> [Task objective] Look through the records below for the line with "we're sorry to". Return that line and each one after it up to and including the line with "Activate the inspect element picker tool", exactly.

Stored records:
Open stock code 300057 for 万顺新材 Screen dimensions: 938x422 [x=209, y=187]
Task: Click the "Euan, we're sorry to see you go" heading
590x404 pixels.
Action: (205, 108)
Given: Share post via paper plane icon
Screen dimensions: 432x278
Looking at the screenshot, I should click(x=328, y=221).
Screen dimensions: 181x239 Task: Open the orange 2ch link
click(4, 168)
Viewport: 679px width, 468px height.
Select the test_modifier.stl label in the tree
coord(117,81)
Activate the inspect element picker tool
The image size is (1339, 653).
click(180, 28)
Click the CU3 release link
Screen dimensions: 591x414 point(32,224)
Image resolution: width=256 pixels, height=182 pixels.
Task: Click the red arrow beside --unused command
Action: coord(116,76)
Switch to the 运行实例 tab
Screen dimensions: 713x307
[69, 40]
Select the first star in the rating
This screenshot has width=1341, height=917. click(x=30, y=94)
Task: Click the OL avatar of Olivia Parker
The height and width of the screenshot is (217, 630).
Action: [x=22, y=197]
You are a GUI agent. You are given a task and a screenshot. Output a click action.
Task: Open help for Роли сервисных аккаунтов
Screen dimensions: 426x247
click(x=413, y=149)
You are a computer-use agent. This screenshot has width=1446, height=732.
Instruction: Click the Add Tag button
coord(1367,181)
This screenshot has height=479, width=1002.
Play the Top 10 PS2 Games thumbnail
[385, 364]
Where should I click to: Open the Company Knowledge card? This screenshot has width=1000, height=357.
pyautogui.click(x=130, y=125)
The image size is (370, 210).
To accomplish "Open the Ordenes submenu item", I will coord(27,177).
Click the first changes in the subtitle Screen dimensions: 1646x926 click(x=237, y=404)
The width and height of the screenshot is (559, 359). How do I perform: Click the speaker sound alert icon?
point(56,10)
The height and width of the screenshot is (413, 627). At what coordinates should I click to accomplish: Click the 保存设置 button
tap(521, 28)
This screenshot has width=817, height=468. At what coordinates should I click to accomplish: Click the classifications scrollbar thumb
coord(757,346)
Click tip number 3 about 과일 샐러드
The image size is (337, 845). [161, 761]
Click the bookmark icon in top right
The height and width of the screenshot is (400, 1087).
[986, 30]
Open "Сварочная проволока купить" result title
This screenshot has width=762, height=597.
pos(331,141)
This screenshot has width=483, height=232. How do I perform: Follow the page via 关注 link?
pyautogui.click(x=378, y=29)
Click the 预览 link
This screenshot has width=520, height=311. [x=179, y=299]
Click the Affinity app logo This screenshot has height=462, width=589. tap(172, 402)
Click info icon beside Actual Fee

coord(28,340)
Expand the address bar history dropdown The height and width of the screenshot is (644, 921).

> [Exercise output]
Task: Click the "Euan, we're sorry to see you go" heading
590x404 pixels.
Action: (205, 108)
Given: Share post via paper plane icon
Screen dimensions: 432x278
Looking at the screenshot, I should click(x=328, y=221).
Screen dimensions: 181x239 Task: Open the orange 2ch link
click(4, 168)
Viewport: 679px width, 468px height.
Select the test_modifier.stl label in the tree
coord(117,81)
Activate the inspect element picker tool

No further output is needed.